El barrio de Spitalfields era el barrio de los artesanos sederos de Londres en el siglo XVIII. Allí se fabricaban y se comerciaba con los tejidos más preciados hechos con seda cruda importada de Francia e Italia.
Anna María servía en casa del mercader hugonote Verner. Había llegado a la ciudad desde la campiña inglesa buscando trabajo doméstico. Un tío de su madre que trabajaba en el taller de un ebanista en el East End le consiguió el empleo. Anna María adoraba la seda. Todos los días observaba sin ser vista cómo los tejedores llegaban a la tienda y mostraban a Mssr. Verner sus espléndidas manufacturas: brocados y damascos con motivos florales y colores suntuosos. La chica habría dado cualquier cosa por llevar un vestido de seda.
Un día, la señora Verner la sorprendió acariciando unas yardas de damasco listas para ser empaquetadas y enviadas a una clienta. La reprendió y olvidó el asunto. Horas después, su marido entró furioso en el salón, no encontraba el paquete por ninguna parte, había desaparecido. Las miradas de los Verner se fijaron en la sirvienta. La interrogaron, la amenazaron y finalmente, la llevaron ante la municipalidad acusándola del hurto. La seda era un producto altamente costoso y la reputación del negocio de Mssr. Verner se iba a ver afectada con este asunto.

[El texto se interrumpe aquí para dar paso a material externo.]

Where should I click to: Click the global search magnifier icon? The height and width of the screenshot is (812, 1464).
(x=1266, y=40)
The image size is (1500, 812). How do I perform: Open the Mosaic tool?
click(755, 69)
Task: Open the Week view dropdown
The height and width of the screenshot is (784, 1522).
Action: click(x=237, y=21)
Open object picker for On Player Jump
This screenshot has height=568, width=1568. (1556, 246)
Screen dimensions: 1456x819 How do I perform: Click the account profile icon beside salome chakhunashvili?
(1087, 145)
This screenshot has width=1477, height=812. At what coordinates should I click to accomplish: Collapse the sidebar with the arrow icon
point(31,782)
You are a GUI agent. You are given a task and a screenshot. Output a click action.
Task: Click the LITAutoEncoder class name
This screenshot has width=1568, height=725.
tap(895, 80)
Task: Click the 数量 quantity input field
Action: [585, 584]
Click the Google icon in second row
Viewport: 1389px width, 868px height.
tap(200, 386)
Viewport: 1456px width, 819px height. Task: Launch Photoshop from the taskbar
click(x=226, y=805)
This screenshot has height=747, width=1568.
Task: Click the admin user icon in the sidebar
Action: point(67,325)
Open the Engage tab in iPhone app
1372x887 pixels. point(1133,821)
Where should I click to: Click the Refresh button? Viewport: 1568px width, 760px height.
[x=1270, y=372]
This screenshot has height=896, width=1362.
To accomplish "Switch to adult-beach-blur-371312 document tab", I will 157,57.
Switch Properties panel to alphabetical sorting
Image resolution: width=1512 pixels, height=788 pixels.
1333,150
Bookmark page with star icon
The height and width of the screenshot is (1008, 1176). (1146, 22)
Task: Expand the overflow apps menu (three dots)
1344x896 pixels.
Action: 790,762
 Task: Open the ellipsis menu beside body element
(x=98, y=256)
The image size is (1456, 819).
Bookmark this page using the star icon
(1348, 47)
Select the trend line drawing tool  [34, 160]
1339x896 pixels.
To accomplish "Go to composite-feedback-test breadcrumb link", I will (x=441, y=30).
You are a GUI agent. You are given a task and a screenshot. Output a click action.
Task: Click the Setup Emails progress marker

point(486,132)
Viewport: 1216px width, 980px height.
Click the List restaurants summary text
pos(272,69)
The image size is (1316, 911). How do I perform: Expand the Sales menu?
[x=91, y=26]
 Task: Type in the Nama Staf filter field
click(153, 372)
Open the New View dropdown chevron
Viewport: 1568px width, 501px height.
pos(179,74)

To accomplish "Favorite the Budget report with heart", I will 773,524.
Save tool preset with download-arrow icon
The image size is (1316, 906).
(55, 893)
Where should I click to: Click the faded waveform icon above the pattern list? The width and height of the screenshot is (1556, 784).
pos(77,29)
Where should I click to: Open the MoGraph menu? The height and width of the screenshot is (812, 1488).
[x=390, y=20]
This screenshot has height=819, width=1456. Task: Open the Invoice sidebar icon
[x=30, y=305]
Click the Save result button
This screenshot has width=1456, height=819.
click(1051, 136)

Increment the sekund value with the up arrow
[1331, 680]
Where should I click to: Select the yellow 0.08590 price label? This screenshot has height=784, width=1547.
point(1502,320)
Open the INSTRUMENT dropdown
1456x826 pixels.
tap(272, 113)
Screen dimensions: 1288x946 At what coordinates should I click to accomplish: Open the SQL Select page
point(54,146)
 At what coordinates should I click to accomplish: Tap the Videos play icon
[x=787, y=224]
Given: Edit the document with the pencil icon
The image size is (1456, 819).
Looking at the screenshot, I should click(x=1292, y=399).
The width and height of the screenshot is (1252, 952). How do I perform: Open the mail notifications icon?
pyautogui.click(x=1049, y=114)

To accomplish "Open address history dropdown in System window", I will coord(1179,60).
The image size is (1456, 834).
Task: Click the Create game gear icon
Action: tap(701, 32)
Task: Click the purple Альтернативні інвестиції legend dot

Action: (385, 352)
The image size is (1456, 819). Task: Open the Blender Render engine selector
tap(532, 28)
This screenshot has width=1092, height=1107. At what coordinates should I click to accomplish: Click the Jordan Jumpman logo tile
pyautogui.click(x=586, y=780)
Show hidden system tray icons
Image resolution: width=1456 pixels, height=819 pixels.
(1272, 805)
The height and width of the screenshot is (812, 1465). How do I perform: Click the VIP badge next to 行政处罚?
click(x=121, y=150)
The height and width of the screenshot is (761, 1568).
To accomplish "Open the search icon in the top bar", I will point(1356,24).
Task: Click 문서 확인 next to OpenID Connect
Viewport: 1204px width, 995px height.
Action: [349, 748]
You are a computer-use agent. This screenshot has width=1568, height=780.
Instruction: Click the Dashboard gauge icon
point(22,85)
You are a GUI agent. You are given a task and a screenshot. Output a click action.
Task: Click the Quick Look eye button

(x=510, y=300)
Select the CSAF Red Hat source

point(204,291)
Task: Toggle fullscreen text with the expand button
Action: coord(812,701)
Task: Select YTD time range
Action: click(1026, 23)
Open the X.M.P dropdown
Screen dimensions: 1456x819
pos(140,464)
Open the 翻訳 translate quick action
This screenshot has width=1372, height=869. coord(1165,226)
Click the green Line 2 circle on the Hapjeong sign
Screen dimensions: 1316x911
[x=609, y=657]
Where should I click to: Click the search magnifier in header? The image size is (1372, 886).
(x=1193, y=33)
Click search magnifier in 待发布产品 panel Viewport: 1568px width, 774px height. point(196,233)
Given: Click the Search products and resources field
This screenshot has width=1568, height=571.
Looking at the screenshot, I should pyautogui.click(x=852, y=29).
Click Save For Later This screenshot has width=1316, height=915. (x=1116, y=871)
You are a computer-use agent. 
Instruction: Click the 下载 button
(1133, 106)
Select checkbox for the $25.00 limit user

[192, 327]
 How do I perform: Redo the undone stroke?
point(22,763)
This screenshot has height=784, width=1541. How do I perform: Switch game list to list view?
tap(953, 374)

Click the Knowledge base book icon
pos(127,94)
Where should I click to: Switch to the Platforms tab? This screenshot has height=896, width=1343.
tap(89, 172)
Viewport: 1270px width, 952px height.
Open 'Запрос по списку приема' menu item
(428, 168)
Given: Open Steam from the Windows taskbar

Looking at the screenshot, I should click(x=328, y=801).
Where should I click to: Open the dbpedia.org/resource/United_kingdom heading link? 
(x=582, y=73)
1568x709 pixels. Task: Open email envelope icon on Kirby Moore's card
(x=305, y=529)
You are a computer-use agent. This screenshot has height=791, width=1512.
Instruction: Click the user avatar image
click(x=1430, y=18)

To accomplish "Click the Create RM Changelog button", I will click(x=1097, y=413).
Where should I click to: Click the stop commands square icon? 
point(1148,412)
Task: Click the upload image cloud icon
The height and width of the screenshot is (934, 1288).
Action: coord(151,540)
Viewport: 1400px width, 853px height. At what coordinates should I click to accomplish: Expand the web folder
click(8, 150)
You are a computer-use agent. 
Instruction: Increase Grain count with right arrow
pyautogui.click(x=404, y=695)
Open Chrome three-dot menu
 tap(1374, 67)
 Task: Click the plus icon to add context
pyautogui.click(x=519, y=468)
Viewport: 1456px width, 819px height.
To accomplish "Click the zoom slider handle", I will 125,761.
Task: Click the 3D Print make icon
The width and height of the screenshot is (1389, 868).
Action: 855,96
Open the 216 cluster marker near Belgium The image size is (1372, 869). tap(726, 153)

Anna María negó una y otra vez ser la autora del robo, pero el veredicto fue tajante. Condenada a trabajos forzados, pasó hambre y penalidades en la terrorífica prisión de Newgate. Sólo la mantenía la idea de probar su inocencia pero, ¿quién era el verdadero ladrón?. Sin medios para procurarse un defensor, consiguió hacer llegar un mensaje a su tío pidiendo ayuda. Emanuel conocía a su sobrina desde niña y no dudaba de su inocencia. Era urgente, por tanto, averiguar quién había tenido acceso a esa tela. Indagó y cuando estaba a punto de rendirse ante la falta de pruebas que limpiaran el nombre y la reputación familiar tomó la decisión de presentarse en casa de los Verner y hablar con ellos directamente.
Los Verner aceptaron verle a regañadientes y a escondidas, no podían permitir que su distinguido vecindario y selecta clientela les viera tratar con el tío de la supuesta ladrona. Le hicieron esperar en el entresuelo, en la cocina con la servidumbre. La espera no fue en balde. Mientras esperaba Emanuel observó y escuchó el trajín del servicio, aprovechando sus descuidos para rebuscar en armarios y cajones. Fue en un cajón donde encontró un paquete escondido entre manteles. Intrigado lo abrió y cuál no sería su sorpresa al ver su contenido: una lujosa tela de damasco igual a la que había sido robada. Sin pensarlo dos veces, cogió el paquete y, sigilosamente, subió a la estancia principal que daba a la tienda. Depositó el paquete en el mostrador, justamente donde había sido robado, y salió precipitadamente, esta vez por la puerta principal del edificio, a la vista de transeúntes y vecindario. Estaba orgulloso y satisfecho, había cumplido su cometido.